Clinical Implications

Home spirometry, especially home FEV₁, can be performed acceptably at home but is not equal to clinic spirometry. FVC home measurements might pose more challenges as a remotely measured outcome considering the average bias surpassed repeatability criteria, 95% limits of agreement were broad, and acceptability grades were lower. Consequently, home spirometry can offer an alternative to clinic spirometry in the follow-up of people with CF or to provide point-of-care lung function data remotely, but home spirometry should not be used to make diagnoses or to detect subtle changes in pulmonary function.

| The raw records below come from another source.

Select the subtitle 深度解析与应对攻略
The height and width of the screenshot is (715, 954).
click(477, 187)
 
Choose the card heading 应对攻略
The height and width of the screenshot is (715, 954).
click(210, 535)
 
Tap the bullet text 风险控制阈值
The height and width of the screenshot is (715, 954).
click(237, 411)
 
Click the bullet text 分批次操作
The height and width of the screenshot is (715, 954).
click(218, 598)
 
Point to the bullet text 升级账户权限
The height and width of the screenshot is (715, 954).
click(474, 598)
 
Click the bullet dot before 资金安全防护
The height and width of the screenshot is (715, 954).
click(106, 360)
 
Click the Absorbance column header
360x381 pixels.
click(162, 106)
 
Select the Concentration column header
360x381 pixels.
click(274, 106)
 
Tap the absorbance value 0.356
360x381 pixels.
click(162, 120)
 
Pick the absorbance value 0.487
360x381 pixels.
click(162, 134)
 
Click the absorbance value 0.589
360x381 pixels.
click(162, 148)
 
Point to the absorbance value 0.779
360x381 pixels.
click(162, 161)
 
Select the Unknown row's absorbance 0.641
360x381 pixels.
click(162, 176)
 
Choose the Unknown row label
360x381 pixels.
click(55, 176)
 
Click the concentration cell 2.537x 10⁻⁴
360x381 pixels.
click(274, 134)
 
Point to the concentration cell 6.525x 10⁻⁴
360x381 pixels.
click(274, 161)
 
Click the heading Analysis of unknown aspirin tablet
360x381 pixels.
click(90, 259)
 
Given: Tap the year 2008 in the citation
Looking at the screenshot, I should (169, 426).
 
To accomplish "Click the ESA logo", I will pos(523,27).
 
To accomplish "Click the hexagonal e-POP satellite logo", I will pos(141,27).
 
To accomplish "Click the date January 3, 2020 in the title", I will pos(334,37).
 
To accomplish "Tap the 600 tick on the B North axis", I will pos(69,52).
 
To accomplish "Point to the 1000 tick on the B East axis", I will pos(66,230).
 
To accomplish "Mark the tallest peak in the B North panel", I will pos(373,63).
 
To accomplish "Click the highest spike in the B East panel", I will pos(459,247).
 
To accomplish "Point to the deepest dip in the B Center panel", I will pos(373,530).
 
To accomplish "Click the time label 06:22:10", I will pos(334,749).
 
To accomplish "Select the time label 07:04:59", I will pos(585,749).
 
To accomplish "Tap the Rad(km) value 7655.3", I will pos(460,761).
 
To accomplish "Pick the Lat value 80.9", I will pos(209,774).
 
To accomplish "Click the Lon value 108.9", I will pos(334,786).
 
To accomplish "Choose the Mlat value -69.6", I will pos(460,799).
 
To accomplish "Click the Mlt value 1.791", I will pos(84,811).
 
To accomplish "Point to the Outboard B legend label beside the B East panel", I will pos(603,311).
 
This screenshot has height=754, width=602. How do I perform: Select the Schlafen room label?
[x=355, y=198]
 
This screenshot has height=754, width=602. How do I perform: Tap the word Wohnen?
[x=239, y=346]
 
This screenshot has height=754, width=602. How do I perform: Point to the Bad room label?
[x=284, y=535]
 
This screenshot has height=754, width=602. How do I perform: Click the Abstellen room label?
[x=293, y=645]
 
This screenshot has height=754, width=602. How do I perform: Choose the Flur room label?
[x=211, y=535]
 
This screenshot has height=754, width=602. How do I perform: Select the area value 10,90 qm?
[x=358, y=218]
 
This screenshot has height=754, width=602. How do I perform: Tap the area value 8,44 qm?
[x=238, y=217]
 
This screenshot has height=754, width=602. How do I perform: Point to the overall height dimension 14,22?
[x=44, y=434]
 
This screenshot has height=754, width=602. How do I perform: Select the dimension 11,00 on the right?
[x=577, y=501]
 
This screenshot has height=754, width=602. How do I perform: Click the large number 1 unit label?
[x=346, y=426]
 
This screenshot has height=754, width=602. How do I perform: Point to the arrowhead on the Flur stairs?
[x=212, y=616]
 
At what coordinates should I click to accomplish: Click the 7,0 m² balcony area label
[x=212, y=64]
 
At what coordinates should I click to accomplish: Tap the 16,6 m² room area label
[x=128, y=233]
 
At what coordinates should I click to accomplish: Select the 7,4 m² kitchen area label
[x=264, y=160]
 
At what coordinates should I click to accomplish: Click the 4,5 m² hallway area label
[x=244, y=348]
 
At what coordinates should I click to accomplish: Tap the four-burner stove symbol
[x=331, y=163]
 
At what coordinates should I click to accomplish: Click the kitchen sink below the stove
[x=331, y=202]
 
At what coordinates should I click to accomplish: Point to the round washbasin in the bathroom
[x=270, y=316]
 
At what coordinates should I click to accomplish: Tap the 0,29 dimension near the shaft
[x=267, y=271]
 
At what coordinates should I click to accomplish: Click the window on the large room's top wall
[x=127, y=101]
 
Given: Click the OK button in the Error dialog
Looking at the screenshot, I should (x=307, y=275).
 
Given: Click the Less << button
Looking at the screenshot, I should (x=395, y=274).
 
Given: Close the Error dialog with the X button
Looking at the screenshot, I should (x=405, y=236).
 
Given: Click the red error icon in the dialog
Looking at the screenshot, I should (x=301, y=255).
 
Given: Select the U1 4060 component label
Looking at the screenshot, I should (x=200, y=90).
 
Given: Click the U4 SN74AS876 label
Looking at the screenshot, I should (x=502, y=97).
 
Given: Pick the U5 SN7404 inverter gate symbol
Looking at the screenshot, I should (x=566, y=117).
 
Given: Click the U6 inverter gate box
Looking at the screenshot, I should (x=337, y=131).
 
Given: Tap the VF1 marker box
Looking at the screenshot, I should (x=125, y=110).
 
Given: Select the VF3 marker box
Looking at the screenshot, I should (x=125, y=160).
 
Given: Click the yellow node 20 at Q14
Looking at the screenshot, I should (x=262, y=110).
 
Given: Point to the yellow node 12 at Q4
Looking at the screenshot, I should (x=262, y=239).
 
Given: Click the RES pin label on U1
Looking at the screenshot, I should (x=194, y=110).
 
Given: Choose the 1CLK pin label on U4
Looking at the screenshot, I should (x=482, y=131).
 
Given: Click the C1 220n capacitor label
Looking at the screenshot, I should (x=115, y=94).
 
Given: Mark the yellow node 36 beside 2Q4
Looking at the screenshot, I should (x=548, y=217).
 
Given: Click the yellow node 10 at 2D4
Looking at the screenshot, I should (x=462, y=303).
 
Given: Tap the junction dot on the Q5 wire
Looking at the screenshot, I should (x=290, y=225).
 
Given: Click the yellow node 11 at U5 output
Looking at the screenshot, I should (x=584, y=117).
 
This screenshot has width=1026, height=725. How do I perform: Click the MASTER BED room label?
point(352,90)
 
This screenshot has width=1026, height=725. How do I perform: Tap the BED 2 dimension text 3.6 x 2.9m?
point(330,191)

Home spirometry can be used to confirm that a patient’s lung function is stable when outcomes are comparable to recent clinic spirometry. However, the context of a measurement as well as the deviation from a personal baseline might be more clinically relevant than the actual home spirometry values [3] Therefore, education of patients about the possibility of lower values and the need for home spirometry measurements with more than one maneuver on regular intervals is essential. This will prevent concerns or disappointments of patients and enable the assessment of deterioration or improvement from personal baselines. Finally, home spirometers should regularly be taken into the clinic during routine outpatient visits to assess individual deviation from clinic measurements and to evaluate the technique by professional pulmonary function technicians.

Conclusions

Home spirometry offers a feasible opportunity to collect lung function outcomes remotely but is not equal to clinic spirometry. Home spirometry can be offered to people with CF who are familiar with pulmonary function tests as a tool for remote follow-up during periods of stability, for remote point-of-care lung function outcomes during deterioration, or to enable and evaluate home treatments. Considering the consistent underread, home spirometry might be well suited to rule out deterioration when values remain stable but should be interpreted with caution when values are lower than expected. Future research should focus on the role of training and user familiarity with portable spirometry devices on the long-term reliability of home spirometry and on the role of home spirometry in assessing treatment responses in CF and other chronic respiratory diseases.